What is the professional accomplishment of which you are most proud?
I would be hard pressed to place any individual accomplishments ahead of the $1.2 million Mellon Foundation "Abolition for All Time" Grant. A grant project of this scale is, by definition, a collective achievement. As lead author of the proposal and its shepherd through the stages of the foundation's review, I know how critical the many contributions of ideas and suggestions were to the proposal's success. Indeed, the organic unity of the ideas within it and our proposals' clear response to faculty development and institutional needs of the moment were plainly evident to the foundation. Coming out of the pandemic, we have been able to foster collaborations across campus and advance student digital projects in ways we could only dream of before it.
What do you hope your students take away from one of your courses?
My fervent wish is that students leave my courses with the belief that the course material is truly for them. In East Asian studies, we can be exploring fairly esoteric stuff that may feel distant and alien, from a time and place students may not recognize as immediately relevant to their lives. When we get to the moments when students want to engage in debates over archeological evidence from 3000 years ago or connect with characters in a 1000-year old novel or care about battles for freedom and democracy 100 years ago, I figure we are doing something right.

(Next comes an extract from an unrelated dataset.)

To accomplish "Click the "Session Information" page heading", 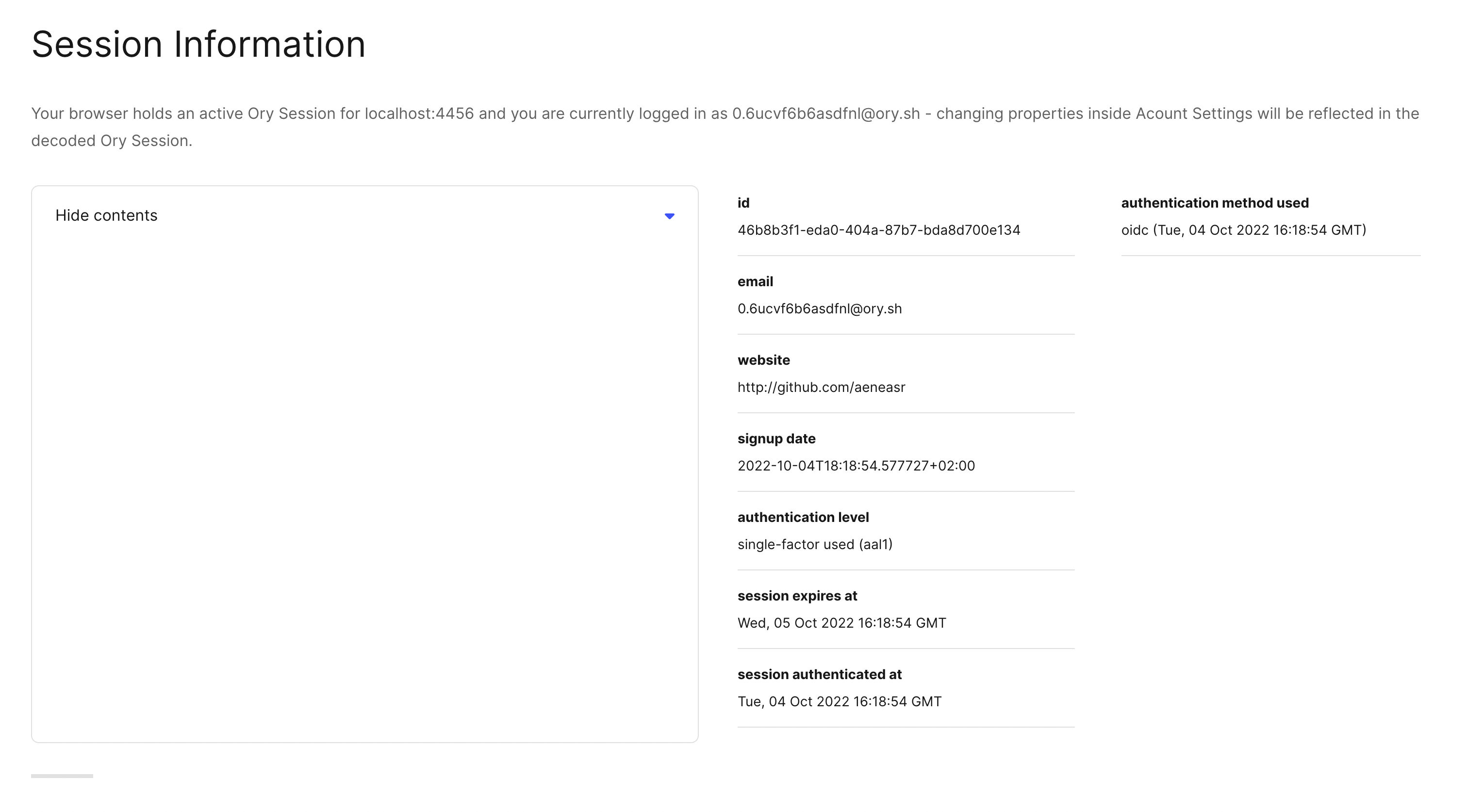I will (x=198, y=43).
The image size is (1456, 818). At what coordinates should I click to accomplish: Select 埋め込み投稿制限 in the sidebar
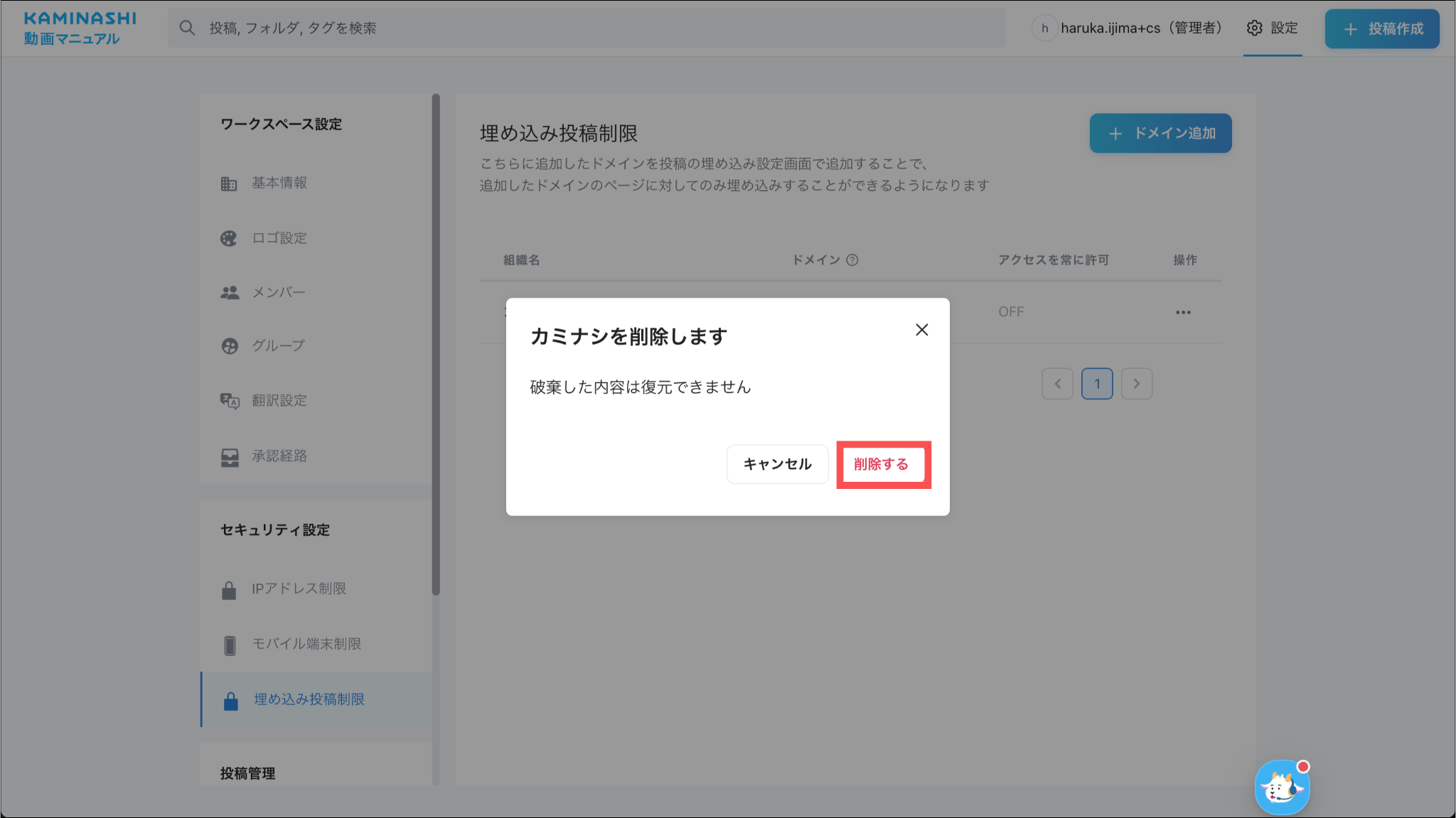[309, 700]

What do you believe is most valuable about a Knox education?
I would start with "ownership" to which I would immediately add "experience." A transformative education occurs when students begin charting their own educational paths while having access to experiential learning opportunities to extend and expand those choices. The alchemy of owning one's education combined with unanticipated experiences generates outcomes that can be unexpected and wonderful. I am not certain that my own education was designed to produce such outcomes, but I hope I can contribute something to an education like that today.